### Exercise goal
Take the line that has "Click classification link H02H7/08" in it and every line after it to the end of the entries, and reproduce them exactly.

[Data excerpts]
• • • • • • •
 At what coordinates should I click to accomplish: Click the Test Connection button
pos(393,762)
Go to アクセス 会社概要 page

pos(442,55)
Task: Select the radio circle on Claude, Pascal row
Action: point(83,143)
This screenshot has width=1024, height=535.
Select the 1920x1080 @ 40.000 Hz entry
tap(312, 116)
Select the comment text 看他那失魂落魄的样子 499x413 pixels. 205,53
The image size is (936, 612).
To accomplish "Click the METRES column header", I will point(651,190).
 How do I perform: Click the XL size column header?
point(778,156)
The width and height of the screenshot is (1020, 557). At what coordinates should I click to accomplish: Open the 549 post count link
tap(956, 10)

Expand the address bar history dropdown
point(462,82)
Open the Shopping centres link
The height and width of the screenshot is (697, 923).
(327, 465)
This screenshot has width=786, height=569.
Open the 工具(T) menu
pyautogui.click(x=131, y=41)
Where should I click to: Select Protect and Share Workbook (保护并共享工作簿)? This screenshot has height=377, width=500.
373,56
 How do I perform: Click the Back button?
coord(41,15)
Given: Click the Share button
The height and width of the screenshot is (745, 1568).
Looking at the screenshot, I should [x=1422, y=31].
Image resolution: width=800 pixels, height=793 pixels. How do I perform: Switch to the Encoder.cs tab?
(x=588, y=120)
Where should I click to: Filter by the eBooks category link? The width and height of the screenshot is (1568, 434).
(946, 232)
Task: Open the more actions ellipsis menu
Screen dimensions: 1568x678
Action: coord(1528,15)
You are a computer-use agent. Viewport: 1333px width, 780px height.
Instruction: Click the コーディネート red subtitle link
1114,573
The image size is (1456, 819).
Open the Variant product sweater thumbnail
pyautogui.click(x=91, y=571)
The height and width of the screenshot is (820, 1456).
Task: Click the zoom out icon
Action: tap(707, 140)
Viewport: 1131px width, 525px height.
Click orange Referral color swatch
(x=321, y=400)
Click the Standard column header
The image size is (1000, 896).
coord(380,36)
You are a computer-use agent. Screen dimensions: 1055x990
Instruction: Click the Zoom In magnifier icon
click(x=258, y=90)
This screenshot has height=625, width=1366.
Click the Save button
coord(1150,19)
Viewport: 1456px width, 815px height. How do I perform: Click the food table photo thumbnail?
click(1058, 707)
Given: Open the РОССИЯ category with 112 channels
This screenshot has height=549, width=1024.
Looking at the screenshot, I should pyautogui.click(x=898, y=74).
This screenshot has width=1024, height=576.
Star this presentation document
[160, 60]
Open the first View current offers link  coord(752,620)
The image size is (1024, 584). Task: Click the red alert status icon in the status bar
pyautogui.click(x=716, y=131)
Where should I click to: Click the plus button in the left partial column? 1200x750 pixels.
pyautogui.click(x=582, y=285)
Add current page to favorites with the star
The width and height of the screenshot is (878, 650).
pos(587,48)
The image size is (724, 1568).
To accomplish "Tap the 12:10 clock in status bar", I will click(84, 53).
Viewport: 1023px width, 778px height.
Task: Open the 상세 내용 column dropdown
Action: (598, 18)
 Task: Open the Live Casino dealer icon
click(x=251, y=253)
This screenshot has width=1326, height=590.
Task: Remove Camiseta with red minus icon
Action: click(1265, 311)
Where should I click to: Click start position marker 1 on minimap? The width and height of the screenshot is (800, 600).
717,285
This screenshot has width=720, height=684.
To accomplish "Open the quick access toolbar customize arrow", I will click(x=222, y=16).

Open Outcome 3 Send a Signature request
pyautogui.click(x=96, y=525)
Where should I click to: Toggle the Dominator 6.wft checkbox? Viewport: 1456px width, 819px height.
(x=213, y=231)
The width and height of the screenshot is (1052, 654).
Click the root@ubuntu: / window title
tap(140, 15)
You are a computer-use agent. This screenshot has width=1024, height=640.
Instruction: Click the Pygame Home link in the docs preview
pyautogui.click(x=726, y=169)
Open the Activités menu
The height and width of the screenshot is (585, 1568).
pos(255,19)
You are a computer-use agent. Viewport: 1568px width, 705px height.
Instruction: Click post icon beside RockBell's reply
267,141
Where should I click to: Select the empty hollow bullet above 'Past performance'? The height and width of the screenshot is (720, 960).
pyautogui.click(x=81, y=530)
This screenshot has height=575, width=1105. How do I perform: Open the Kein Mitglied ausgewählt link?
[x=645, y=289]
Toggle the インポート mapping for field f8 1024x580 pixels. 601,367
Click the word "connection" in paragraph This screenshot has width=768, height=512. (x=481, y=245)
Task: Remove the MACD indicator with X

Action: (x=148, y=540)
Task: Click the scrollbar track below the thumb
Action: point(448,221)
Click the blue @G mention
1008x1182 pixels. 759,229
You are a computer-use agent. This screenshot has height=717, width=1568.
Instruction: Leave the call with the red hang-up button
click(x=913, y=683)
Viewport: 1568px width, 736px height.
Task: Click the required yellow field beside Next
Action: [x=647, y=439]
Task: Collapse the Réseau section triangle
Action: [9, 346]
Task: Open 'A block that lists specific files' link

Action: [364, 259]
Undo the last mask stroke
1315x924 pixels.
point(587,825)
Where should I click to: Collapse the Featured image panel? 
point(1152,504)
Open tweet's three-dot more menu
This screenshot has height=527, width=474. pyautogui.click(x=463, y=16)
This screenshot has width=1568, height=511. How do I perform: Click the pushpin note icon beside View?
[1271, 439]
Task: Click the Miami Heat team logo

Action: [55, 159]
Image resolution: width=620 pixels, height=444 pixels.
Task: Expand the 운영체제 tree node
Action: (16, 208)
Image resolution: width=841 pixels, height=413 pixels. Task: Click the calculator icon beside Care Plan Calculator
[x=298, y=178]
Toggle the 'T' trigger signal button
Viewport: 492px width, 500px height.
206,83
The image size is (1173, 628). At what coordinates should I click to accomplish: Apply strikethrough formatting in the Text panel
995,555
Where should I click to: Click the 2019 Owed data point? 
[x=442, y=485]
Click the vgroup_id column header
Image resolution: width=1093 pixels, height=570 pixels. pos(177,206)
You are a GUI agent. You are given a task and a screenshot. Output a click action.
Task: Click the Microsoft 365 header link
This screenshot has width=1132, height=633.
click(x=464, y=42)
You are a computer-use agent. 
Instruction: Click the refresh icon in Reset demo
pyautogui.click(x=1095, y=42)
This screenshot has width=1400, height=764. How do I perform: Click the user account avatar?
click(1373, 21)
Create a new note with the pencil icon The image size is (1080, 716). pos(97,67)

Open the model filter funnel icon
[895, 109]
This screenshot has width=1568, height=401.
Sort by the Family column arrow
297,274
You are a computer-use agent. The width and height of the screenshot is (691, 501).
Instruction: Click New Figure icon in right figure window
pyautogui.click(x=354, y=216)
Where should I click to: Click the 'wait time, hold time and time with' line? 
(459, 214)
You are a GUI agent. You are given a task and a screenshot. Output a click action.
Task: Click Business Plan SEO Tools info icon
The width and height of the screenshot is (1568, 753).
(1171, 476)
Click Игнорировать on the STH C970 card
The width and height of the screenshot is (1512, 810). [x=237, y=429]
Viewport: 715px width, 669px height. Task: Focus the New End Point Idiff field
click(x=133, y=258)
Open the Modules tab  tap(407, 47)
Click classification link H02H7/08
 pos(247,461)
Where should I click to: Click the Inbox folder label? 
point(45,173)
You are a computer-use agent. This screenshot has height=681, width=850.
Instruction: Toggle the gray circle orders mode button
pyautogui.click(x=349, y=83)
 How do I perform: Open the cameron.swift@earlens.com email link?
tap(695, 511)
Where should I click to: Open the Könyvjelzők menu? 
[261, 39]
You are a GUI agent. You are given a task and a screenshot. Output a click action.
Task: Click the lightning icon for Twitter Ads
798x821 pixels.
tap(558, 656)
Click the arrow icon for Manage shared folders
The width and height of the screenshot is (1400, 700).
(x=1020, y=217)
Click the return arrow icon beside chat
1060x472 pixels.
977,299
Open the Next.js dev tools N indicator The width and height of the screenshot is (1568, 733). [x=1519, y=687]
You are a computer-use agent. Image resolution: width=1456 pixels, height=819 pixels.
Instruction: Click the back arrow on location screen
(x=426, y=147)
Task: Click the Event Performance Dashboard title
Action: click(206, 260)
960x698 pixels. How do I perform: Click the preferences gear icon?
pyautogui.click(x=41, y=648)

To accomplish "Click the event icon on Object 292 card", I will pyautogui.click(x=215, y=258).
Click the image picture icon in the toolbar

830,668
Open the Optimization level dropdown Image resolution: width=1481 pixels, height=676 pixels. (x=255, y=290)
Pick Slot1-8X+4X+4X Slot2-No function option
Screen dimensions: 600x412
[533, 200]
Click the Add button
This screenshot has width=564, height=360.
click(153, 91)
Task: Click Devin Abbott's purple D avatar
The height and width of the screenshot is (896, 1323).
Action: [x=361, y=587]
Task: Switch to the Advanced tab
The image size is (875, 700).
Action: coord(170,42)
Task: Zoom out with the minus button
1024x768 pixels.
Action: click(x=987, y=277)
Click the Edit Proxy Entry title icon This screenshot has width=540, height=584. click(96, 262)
• • • • • • •
### Response to the task
Click classification link H02H7/08
 pos(247,461)
Where should I click to: Click the Inbox folder label? 
point(45,173)
You are a computer-use agent. This screenshot has height=681, width=850.
Instruction: Toggle the gray circle orders mode button
pyautogui.click(x=349, y=83)
 How do I perform: Open the cameron.swift@earlens.com email link?
tap(695, 511)
Where should I click to: Open the Könyvjelzők menu? 
[261, 39]
You are a GUI agent. You are given a task and a screenshot. Output a click action.
Task: Click the lightning icon for Twitter Ads
798x821 pixels.
tap(558, 656)
Click the arrow icon for Manage shared folders
The width and height of the screenshot is (1400, 700).
(x=1020, y=217)
Click the return arrow icon beside chat
1060x472 pixels.
977,299
Open the Next.js dev tools N indicator The width and height of the screenshot is (1568, 733). [x=1519, y=687]
You are a computer-use agent. Image resolution: width=1456 pixels, height=819 pixels.
Instruction: Click the back arrow on location screen
(x=426, y=147)
Task: Click the Event Performance Dashboard title
Action: click(206, 260)
960x698 pixels. How do I perform: Click the preferences gear icon?
pyautogui.click(x=41, y=648)

To accomplish "Click the event icon on Object 292 card", I will pyautogui.click(x=215, y=258).
Click the image picture icon in the toolbar

830,668
Open the Optimization level dropdown Image resolution: width=1481 pixels, height=676 pixels. (x=255, y=290)
Pick Slot1-8X+4X+4X Slot2-No function option
Screen dimensions: 600x412
[533, 200]
Click the Add button
This screenshot has width=564, height=360.
click(153, 91)
Task: Click Devin Abbott's purple D avatar
The height and width of the screenshot is (896, 1323).
Action: [x=361, y=587]
Task: Switch to the Advanced tab
The image size is (875, 700).
Action: coord(170,42)
Task: Zoom out with the minus button
1024x768 pixels.
Action: click(x=987, y=277)
Click the Edit Proxy Entry title icon This screenshot has width=540, height=584. click(96, 262)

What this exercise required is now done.